PAGE EXTRACT:
Re: [PATCH 1/2] x86: KVM: Limit guest physical bits when 5-level EPT is unsupported

Jim Mattson <jmattson@xxxxxxxxxx> · Wed, 20 Dec 2023 05:39:50 -0800

On Tue, Dec 19, 2023 at 7:26 AM Sean Christopherson <seanjc@xxxxxxxxxx> wrote:
>
> On Tue, Dec 19, 2023, Chao Gao wrote:
> > On Mon, Dec 18, 2023 at 07:40:11PM -0800, Jim Mattson wrote:
> > >Honestly, I think KVM should just disable EPT if the EPT tables can't
> > >support the CPU's physical address width.
> >
> > Yes, it is an option.
> > But I prefer to allow admin to override this (i.e., admin still can enable EPT
> > via module parameter) because those issues are not new and disabling EPT
> > doesn't prevent QEMU from launching guests w/ smaller MAXPHYADDR.
> >
> > >> Here nothing visible to selftests or QEMU indicates that guest.MAXPHYADDR = 52
> > >> is invalid/incorrect. how can we say selftests are at fault and we should fix
> > >> them?
> > >
> > >In this case, the CPU is at fault, and you should complain to the CPU vendor.
> >
> > Yeah, I agree with you and will check with related team inside Intel.
>
> I agree that the CPU is being weird, but this is technically an architecturally
> legal configuration, and KVM has largely committed to supporting weird setups.
> At some point we have to draw a line when things get too ridiculous, but I don't
> think this particular oddity crosses into absurd territory.

TO DO:
1. Write out the KVM patch discussion from "Jim Mattson <jmattson@xxxxxxxxxx>" up to and including "w/ smaller MAXPHYADDR.".
2. Sum up the KVM patch discussion in two sentences.
3. Please proceed with the KVM patch discussion from the point where it stops.
The material after this is not needed.

DATA:

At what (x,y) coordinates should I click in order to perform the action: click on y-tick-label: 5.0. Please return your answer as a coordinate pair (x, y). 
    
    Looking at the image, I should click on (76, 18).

SET OF ANSWERS:
1.
Jim Mattson <jmattson@xxxxxxxxxx> · Wed, 20 Dec 2023 05:39:50 -0800

On Tue, Dec 19, 2023 at 7:26 AM Sean Christopherson <seanjc@xxxxxxxxxx> wrote:
>
> On Tue, Dec 19, 2023, Chao Gao wrote:
> > On Mon, Dec 18, 2023 at 07:40:11PM -0800, Jim Mattson wrote:
> > >Honestly, I think KVM should just disable EPT if the EPT tables can't
> > >support the CPU's physical address width.
> >
> > Yes, it is an option.
> > But I prefer to allow admin to override this (i.e., admin still can enable EPT
> > via module parameter) because those issues are not new and disabling EPT
> > doesn't prevent QEMU from launching guests w/ smaller MAXPHYADDR.

2. Jim Mattson argued that KVM should disable EPT when the EPT tables can't support the CPU's physical address width, and said the CPU is at fault in this case. Chao Gao preferred letting an admin still enable EPT through a module parameter and agreed to check with a related team inside Intel, while Sean Christopherson called the configuration weird but architecturally legal and said it does not cross into absurd territory.

3.
>
> > My point was just this isn't a selftest issue because not all information is
> > disclosed to the tests.
>
> Ah, right, EPT capabilities are in MSRs that userspace can't read.
>
> > And I am afraid KVM as L1 VMM may run into this situation, i.e., only 4-level
> > EPT is supported but MAXPHYADDR is 52. So, KVM needs a fix anyway.
>
> Yes, but forcing emulation for a funky setup is not a good fix.  KVM can simply
> constrain the advertised MAXPHYADDR, no?

This is essentially the same as allow_smaller_maxphyaddr, and has the
same issues:
1) MOV-to-CR3 must be intercepted in PAE mode, to check the bits above
guest.MAXPHYADDR in the PDPTRs.
2) #PF must be intercepted whenever PTEs are 64 bits, to do a software
page walk of the guest's x86 page tables and check the bits above
guest.MAXPHYADDR for a terminal page fault that might result in a
different error code than the one produced by hardware.
3) EPT violations may require instruction emulation to synthesize an
appropriate #PF, and this requires the KVM instruction emulator to be
expanded to understand *all* memory-accessing instructions, not just
the limited set it understands now.

I just don't see how this is even remotely practical.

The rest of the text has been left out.